Von ehemaliges Mitglied Samstag 24.10.2020, 08:31


Ich war in harter Gefangenschaft. Täglich Aufstellen und Abkommandieren in Gruben und Bergwerke. Post von daheim und zurück gab es nicht. Was ist mit Frau und Kindern? Leben sie noch? Wie geht es weiter? Das waren bange, kummervolle Fragen.
Nach Monaten sah ich mich im Spiegel beim Lagerfriseur. Das konnte ich nicht sein. Der Friseur antwortete: „Was glaubst du, wer es denn sonst sein könnte?" Ich wog noch 42 Kilo. Mir kamen die Tränen. Beim Antreten im Lagerhof standen wir zehn Mann hintereinander.

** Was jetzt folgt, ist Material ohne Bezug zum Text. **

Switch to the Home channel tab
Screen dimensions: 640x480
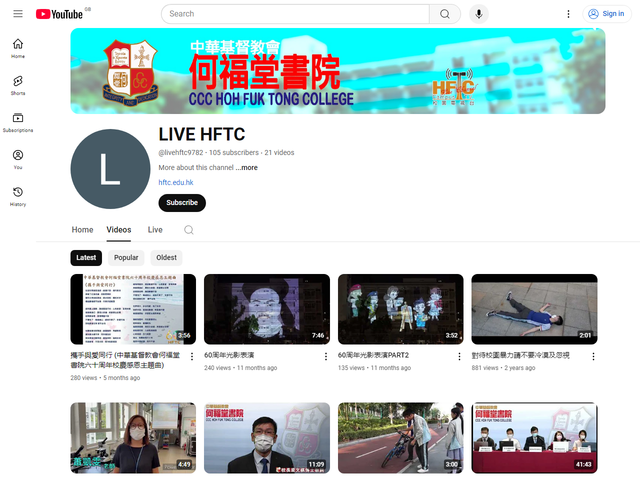coord(82,230)
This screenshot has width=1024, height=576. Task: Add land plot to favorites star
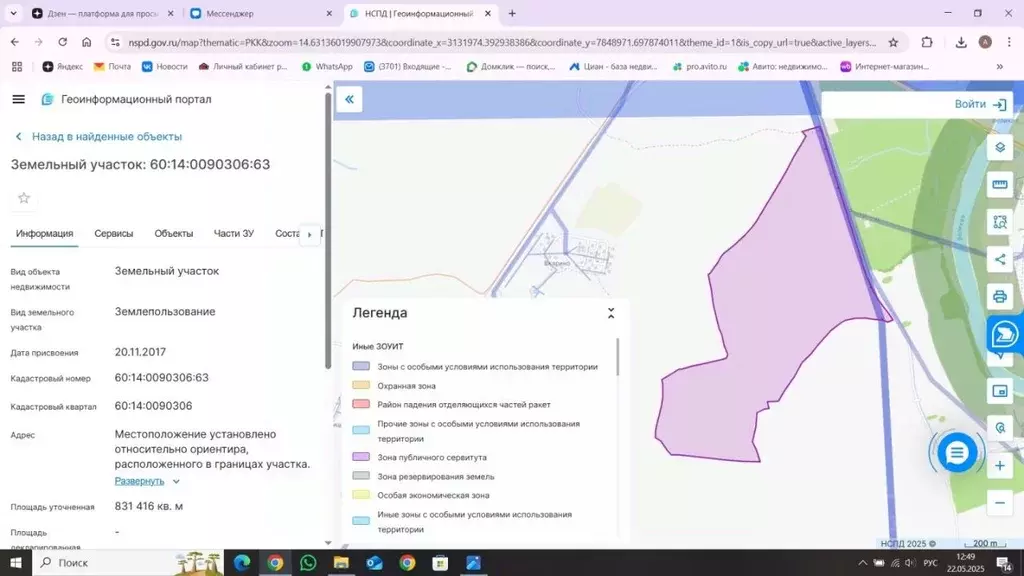coord(24,198)
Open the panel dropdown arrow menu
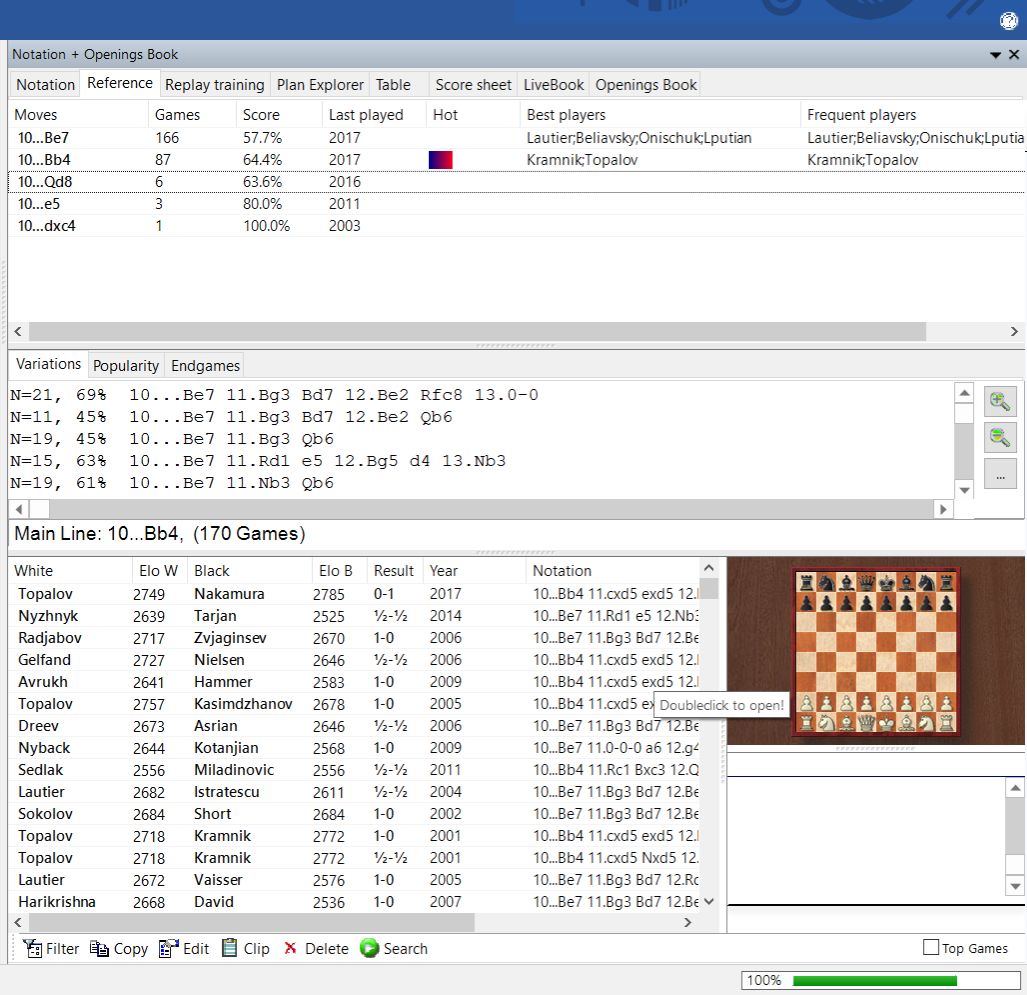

Es waren zusammen 6000. Ich befand mich gewöhnlich in den hintersten Reihen und konnte meiner Größe wegen, 1,56 m, von jemand, der die Front abschritt nicht gesehen werden. Das kam mir insofern zu Hilfe als ich ungestört Gelegenheit zum Rosenkranzgebet hatte (wir haben den Rosenkranz untereinander sogar ausgeliehen).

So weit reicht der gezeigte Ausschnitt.